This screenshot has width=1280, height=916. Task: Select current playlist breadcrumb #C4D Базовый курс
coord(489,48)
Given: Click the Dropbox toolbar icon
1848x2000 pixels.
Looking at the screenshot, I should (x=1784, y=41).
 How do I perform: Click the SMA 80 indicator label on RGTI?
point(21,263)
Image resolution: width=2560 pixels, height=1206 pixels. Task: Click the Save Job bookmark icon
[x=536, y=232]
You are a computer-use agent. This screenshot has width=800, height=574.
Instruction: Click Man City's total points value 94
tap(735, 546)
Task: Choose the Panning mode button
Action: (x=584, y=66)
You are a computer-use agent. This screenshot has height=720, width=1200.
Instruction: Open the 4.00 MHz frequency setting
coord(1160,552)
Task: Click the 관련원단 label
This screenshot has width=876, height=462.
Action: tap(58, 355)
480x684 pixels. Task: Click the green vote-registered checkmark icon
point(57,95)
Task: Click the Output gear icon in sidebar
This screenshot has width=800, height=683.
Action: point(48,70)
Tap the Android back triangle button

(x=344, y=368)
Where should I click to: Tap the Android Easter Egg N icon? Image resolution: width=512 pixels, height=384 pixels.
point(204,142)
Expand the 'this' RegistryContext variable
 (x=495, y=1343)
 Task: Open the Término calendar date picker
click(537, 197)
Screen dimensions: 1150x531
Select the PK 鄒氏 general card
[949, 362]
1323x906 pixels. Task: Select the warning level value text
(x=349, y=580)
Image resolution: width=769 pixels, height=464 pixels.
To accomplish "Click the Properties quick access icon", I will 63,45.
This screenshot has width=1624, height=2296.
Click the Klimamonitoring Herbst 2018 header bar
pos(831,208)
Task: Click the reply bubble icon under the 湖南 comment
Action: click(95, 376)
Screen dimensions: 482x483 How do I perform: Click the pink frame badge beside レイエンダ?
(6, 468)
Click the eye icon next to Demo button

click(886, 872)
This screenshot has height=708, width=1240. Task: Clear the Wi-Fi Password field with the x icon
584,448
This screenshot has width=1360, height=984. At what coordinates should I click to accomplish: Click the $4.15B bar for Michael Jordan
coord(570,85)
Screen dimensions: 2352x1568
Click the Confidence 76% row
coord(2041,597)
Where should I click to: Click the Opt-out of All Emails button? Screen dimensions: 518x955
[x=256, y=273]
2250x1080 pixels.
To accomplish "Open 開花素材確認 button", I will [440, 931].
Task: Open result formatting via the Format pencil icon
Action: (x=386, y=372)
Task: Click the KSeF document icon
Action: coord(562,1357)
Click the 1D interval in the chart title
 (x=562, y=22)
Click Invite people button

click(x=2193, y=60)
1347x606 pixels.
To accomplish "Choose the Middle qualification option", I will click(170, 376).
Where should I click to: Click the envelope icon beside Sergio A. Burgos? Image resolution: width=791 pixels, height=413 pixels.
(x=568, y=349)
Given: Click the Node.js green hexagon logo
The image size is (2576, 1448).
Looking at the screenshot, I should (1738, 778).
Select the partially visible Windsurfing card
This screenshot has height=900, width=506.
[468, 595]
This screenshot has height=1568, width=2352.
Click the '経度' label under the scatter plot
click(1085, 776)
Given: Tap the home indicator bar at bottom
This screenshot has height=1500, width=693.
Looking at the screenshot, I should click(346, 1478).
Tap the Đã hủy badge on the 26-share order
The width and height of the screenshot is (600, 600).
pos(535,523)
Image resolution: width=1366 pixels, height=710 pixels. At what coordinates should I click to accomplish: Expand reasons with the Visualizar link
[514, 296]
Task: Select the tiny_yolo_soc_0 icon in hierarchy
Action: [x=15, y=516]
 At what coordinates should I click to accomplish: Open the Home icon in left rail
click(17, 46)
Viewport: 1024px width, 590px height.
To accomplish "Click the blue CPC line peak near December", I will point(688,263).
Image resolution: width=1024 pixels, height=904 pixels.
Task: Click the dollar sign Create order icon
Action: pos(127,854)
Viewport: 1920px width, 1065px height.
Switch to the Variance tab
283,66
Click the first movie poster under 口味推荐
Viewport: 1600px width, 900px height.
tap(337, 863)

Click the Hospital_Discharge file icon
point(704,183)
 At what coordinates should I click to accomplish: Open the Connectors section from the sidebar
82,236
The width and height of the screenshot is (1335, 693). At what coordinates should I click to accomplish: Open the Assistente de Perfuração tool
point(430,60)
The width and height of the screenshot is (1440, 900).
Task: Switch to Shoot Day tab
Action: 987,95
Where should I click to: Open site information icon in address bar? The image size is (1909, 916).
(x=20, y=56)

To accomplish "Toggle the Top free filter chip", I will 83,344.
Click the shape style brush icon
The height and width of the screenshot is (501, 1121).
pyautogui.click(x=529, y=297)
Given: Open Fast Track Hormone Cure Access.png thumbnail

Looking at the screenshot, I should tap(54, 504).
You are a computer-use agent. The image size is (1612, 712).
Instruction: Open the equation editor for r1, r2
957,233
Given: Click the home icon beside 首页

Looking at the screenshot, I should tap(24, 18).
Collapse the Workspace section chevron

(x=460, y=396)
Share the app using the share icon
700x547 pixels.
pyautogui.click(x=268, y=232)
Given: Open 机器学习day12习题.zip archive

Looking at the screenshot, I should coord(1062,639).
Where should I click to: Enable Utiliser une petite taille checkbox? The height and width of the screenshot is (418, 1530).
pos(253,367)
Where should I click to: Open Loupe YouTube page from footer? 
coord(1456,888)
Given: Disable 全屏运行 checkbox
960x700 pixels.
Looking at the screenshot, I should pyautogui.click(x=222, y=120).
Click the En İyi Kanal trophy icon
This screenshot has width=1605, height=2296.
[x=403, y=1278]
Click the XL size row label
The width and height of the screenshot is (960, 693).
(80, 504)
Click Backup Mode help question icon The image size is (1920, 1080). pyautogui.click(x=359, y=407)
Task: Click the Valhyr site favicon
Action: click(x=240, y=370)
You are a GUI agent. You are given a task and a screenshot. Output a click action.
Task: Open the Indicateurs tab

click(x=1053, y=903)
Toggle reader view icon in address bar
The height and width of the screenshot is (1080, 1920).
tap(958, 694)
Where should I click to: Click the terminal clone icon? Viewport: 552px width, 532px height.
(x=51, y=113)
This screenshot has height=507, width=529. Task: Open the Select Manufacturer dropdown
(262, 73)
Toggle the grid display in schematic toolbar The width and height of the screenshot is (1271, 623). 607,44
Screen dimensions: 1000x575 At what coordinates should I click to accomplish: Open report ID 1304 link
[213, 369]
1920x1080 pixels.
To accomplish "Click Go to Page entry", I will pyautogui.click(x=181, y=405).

════════

Could you format every line of the records above as a Markdown table, with the columns Row and Text, leaving out blank lines?

* _Task response_:
| Row | Text |
|---|---|
| 1 | This screenshot has width=1280, height=916. Task: Select current playlist breadcrumb #C4D Базовый курс |
| 2 | coord(489,48) |
| 3 | Given: Click the Dropbox toolbar icon |
| 4 | 1848x2000 pixels. |
| 5 | Looking at the screenshot, I should (x=1784, y=41). |
| 6 |  How do I perform: Click the SMA 80 indicator label on RGTI? |
| 7 | point(21,263) |
| 8 | Image resolution: width=2560 pixels, height=1206 pixels. Task: Click the Save Job bookmark icon |
| 9 | [x=536, y=232] |
| 10 | You are a computer-use agent. This screenshot has width=800, height=574. |
| 11 | Instruction: Click Man City's total points value 94 |
| 12 | tap(735, 546) |
| 13 | Task: Choose the Panning mode button |
| 14 | Action: (x=584, y=66) |
| 15 | You are a computer-use agent. This screenshot has height=720, width=1200. |
| 16 | Instruction: Open the 4.00 MHz frequency setting |
| 17 | coord(1160,552) |
| 18 | Task: Click the 관련원단 label |
| 19 | This screenshot has width=876, height=462. |
| 20 | Action: tap(58, 355) |
| 21 | 480x684 pixels. Task: Click the green vote-registered checkmark icon |
| 22 | point(57,95) |
| 23 | Task: Click the Output gear icon in sidebar |
| 24 | This screenshot has width=800, height=683. |
| 25 | Action: point(48,70) |
| 26 | Tap the Android back triangle button |
| 27 | (x=344, y=368) |
| 28 | Where should I click to: Tap the Android Easter Egg N icon? Image resolution: width=512 pixels, height=384 pixels. |
| 29 | point(204,142) |
| 30 | Expand the 'this' RegistryContext variable |
| 31 |  (x=495, y=1343) |
| 32 |  Task: Open the Término calendar date picker |
| 33 | click(537, 197) |
| 34 | Screen dimensions: 1150x531 |
| 35 | Select the PK 鄒氏 general card |
| 36 | [949, 362] |
| 37 | 1323x906 pixels. Task: Select the warning level value text |
| 38 | (x=349, y=580) |
| 39 | Image resolution: width=769 pixels, height=464 pixels. |
| 40 | To accomplish "Click the Properties quick access icon", I will 63,45. |
| 41 | This screenshot has width=1624, height=2296. |
| 42 | Click the Klimamonitoring Herbst 2018 header bar |
| 43 | pos(831,208) |
| 44 | Task: Click the reply bubble icon under the 湖南 comment |
| 45 | Action: click(95, 376) |
| 46 | Screen dimensions: 482x483 How do I perform: Click the pink frame badge beside レイエンダ? |
| 47 | (6, 468) |
| 48 | Click the eye icon next to Demo button |
| 49 | click(886, 872) |
| 50 | This screenshot has height=708, width=1240. Task: Clear the Wi-Fi Password field with the x icon |
| 51 | 584,448 |
| 52 | This screenshot has width=1360, height=984. At what coordinates should I click to accomplish: Click the $4.15B bar for Michael Jordan |
| 53 | coord(570,85) |
| 54 | Screen dimensions: 2352x1568 |
| 55 | Click the Confidence 76% row |
| 56 | coord(2041,597) |
| 57 | Where should I click to: Click the Opt-out of All Emails button? Screen dimensions: 518x955 |
| 58 | [x=256, y=273] |
| 59 | 2250x1080 pixels. |
| 60 | To accomplish "Open 開花素材確認 button", I will [440, 931]. |
| 61 | Task: Open result formatting via the Format pencil icon |
| 62 | Action: (x=386, y=372) |
| 63 | Task: Click the KSeF document icon |
| 64 | Action: coord(562,1357) |
| 65 | Click the 1D interval in the chart title |
| 66 |  (x=562, y=22) |
| 67 | Click Invite people button |
| 68 | click(x=2193, y=60) |
| 69 | 1347x606 pixels. |
| 70 | To accomplish "Choose the Middle qualification option", I will click(170, 376). |
| 71 | Where should I click to: Click the envelope icon beside Sergio A. Burgos? Image resolution: width=791 pixels, height=413 pixels. |
| 72 | (x=568, y=349) |
| 73 | Given: Click the Node.js green hexagon logo |
| 74 | The image size is (2576, 1448). |
| 75 | Looking at the screenshot, I should (1738, 778). |
| 76 | Select the partially visible Windsurfing card |
| 77 | This screenshot has height=900, width=506. |
| 78 | [468, 595] |
| 79 | This screenshot has height=1568, width=2352. |
| 80 | Click the '経度' label under the scatter plot |
| 81 | click(1085, 776) |
| 82 | Given: Tap the home indicator bar at bottom |
| 83 | This screenshot has height=1500, width=693. |
| 84 | Looking at the screenshot, I should click(346, 1478). |
| 85 | Tap the Đã hủy badge on the 26-share order |
| 86 | The width and height of the screenshot is (600, 600). |
| 87 | pos(535,523) |
| 88 | Image resolution: width=1366 pixels, height=710 pixels. At what coordinates should I click to accomplish: Expand reasons with the Visualizar link |
| 89 | [514, 296] |
| 90 | Task: Select the tiny_yolo_soc_0 icon in hierarchy |
| 91 | Action: [x=15, y=516] |
| 92 |  At what coordinates should I click to accomplish: Open the Home icon in left rail |
| 93 | click(17, 46) |
| 94 | Viewport: 1024px width, 590px height. |
| 95 | To accomplish "Click the blue CPC line peak near December", I will point(688,263). |
| 96 | Image resolution: width=1024 pixels, height=904 pixels. |
| 97 | Task: Click the dollar sign Create order icon |
| 98 | Action: pos(127,854) |
| 99 | Viewport: 1920px width, 1065px height. |
| 100 | Switch to the Variance tab |
| 101 | 283,66 |
| 102 | Click the first movie poster under 口味推荐 |
| 103 | Viewport: 1600px width, 900px height. |
| 104 | tap(337, 863) |
| 105 | Click the Hospital_Discharge file icon |
| 106 | point(704,183) |
| 107 |  At what coordinates should I click to accomplish: Open the Connectors section from the sidebar |
| 108 | 82,236 |
| 109 | The width and height of the screenshot is (1335, 693). At what coordinates should I click to accomplish: Open the Assistente de Perfuração tool |
| 110 | point(430,60) |
| 111 | The width and height of the screenshot is (1440, 900). |
| 112 | Task: Switch to Shoot Day tab |
| 113 | Action: 987,95 |
| 114 | Where should I click to: Open site information icon in address bar? The image size is (1909, 916). |
| 115 | (x=20, y=56) |
| 116 | To accomplish "Toggle the Top free filter chip", I will 83,344. |
| 117 | Click the shape style brush icon |
| 118 | The height and width of the screenshot is (501, 1121). |
| 119 | pyautogui.click(x=529, y=297) |
| 120 | Given: Open Fast Track Hormone Cure Access.png thumbnail |
| 121 | Looking at the screenshot, I should tap(54, 504). |
| 122 | You are a computer-use agent. The image size is (1612, 712). |
| 123 | Instruction: Open the equation editor for r1, r2 |
| 124 | 957,233 |
| 125 | Given: Click the home icon beside 首页 |
| 126 | Looking at the screenshot, I should tap(24, 18). |
| 127 | Collapse the Workspace section chevron |
| 128 | (x=460, y=396) |
| 129 | Share the app using the share icon |
| 130 | 700x547 pixels. |
| 131 | pyautogui.click(x=268, y=232) |
| 132 | Given: Open 机器学习day12习题.zip archive |
| 133 | Looking at the screenshot, I should coord(1062,639). |
| 134 | Where should I click to: Enable Utiliser une petite taille checkbox? The height and width of the screenshot is (418, 1530). |
| 135 | pos(253,367) |
| 136 | Where should I click to: Open Loupe YouTube page from footer?  |
| 137 | coord(1456,888) |
| 138 | Given: Disable 全屏运行 checkbox |
| 139 | 960x700 pixels. |
| 140 | Looking at the screenshot, I should pyautogui.click(x=222, y=120). |
| 141 | Click the En İyi Kanal trophy icon |
| 142 | This screenshot has width=1605, height=2296. |
| 143 | [x=403, y=1278] |
| 144 | Click the XL size row label |
| 145 | The width and height of the screenshot is (960, 693). |
| 146 | (80, 504) |
| 147 | Click Backup Mode help question icon The image size is (1920, 1080). pyautogui.click(x=359, y=407) |
| 148 | Task: Click the Valhyr site favicon |
| 149 | Action: click(x=240, y=370) |
| 150 | You are a GUI agent. You are given a task and a screenshot. Output a click action. |
| 151 | Task: Open the Indicateurs tab |
| 152 | click(x=1053, y=903) |
| 153 | Toggle reader view icon in address bar |
| 154 | The height and width of the screenshot is (1080, 1920). |
| 155 | tap(958, 694) |
| 156 | Where should I click to: Click the terminal clone icon? Viewport: 552px width, 532px height. |
| 157 | (x=51, y=113) |
| 158 | This screenshot has height=507, width=529. Task: Open the Select Manufacturer dropdown |
| 159 | (262, 73) |
| 160 | Toggle the grid display in schematic toolbar The width and height of the screenshot is (1271, 623). 607,44 |
| 161 | Screen dimensions: 1000x575 At what coordinates should I click to accomplish: Open report ID 1304 link |
| 162 | [213, 369] |
| 163 | 1920x1080 pixels. |
| 164 | To accomplish "Click Go to Page entry", I will pyautogui.click(x=181, y=405). |